Linden Lab, the company behind this “revolutionary new form of shared 3-D entertainment,” is a modestly run post-bubble start-up with a familiar Silicon Valley ambition: it wants to change the world. Thirteen employees occupy small offices in a back alley of San Francisco’s Hayes Valley neighborhood. Founder Philip Rosedale, the 33-year-old former chief technology officer at Real Networks, says he’s keeping the outfit small and quiet while his engineers perfect their innovative streaming technology, which allows users to navigate the imaginary world from their desktops. When the service rolls out next year, Rosedale explains, players will be able to log on to LindenWorld and do anything they like–from building a home to creating a tattoo parlor to designing their own LindenWorld version of Quake. “It’s completely up to the users,” Rosedale says, likening his product to the Metaverse in Neal Stephenson’s seminal novel “Snow Crash.” “People can basically live in this environment.”
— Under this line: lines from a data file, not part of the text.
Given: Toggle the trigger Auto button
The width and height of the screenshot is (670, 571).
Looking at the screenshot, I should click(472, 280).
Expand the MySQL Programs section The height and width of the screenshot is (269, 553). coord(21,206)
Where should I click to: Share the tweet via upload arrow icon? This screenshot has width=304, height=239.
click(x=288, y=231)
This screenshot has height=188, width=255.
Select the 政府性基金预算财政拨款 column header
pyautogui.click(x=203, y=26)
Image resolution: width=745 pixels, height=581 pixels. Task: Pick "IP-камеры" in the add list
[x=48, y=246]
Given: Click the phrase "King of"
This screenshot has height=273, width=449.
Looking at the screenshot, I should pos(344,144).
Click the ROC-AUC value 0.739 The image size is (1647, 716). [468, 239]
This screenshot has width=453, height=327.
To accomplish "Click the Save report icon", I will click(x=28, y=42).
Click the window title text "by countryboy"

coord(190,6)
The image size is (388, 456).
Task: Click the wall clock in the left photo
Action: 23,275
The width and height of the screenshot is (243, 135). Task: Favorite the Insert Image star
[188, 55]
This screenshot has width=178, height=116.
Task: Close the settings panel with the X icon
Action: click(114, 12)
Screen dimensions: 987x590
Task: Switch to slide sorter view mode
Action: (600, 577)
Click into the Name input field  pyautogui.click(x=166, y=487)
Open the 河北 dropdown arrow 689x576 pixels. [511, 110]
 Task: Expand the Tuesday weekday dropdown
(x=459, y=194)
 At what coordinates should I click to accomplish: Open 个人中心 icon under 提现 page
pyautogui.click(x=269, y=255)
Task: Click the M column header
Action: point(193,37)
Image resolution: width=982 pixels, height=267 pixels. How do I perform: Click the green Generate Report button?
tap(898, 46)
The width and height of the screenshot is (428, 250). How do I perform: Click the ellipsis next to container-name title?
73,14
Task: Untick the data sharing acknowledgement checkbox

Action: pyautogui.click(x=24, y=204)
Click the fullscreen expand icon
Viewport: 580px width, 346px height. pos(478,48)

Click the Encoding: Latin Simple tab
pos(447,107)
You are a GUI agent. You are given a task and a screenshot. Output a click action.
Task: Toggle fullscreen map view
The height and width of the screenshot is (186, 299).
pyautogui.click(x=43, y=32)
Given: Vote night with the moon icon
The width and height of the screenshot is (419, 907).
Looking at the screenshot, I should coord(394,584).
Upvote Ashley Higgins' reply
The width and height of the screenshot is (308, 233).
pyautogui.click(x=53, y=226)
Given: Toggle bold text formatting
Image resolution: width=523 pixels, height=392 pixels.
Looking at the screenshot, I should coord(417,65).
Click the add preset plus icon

He’s invading some crowded turf. Sony’s fantasy-themed EverQuest, Electronic Arts’ Ultima Online and Microsoft’s Asheron’s Call each boasts hundreds of thousands of paying customers who cast themselves as elves or princes, fighting battles and even earning money in their graphical online worlds. But Rosedale and his adviser, Lotus founder Mitch Kapor, who are funding the company along with San Francisco-based Catamount Ventures, call those “niche products” that appeal only to hard-core gamers. The allure of LindenWorld, they say, is that it’s completely open-ended. Users will have access to palettes of geometric shapes called “primitives,” enabling them to contribute to the shared world however they like. The experience will be tailored for those with high-speed connections, and–typical of the new Silicon Valley thinking–it won’t be free. “We think people will pay for this kind of entertainment,” says Kapor.

For now, the Linden crew is concentrating on solving tech problems like reducing latency–the lag time in streaming graphics between computers–and stitching together enough servers to support hundreds of users at once. Some veterans of the gaming world say this focus on technology is exactly why Linden Lab faces an uphill battle. Users, they say, are attracted to games with specified goals (i.e., shoot the enemy), not those that render the waves better on a make-believe ocean. “You can’t launch a gaming platform without showing people how to use it,” says one longtime developer. But Rosedale and Kapor say their careers have always been about “swimming against the tide.” It seems that the old Silicon Valley bravado still lives after all.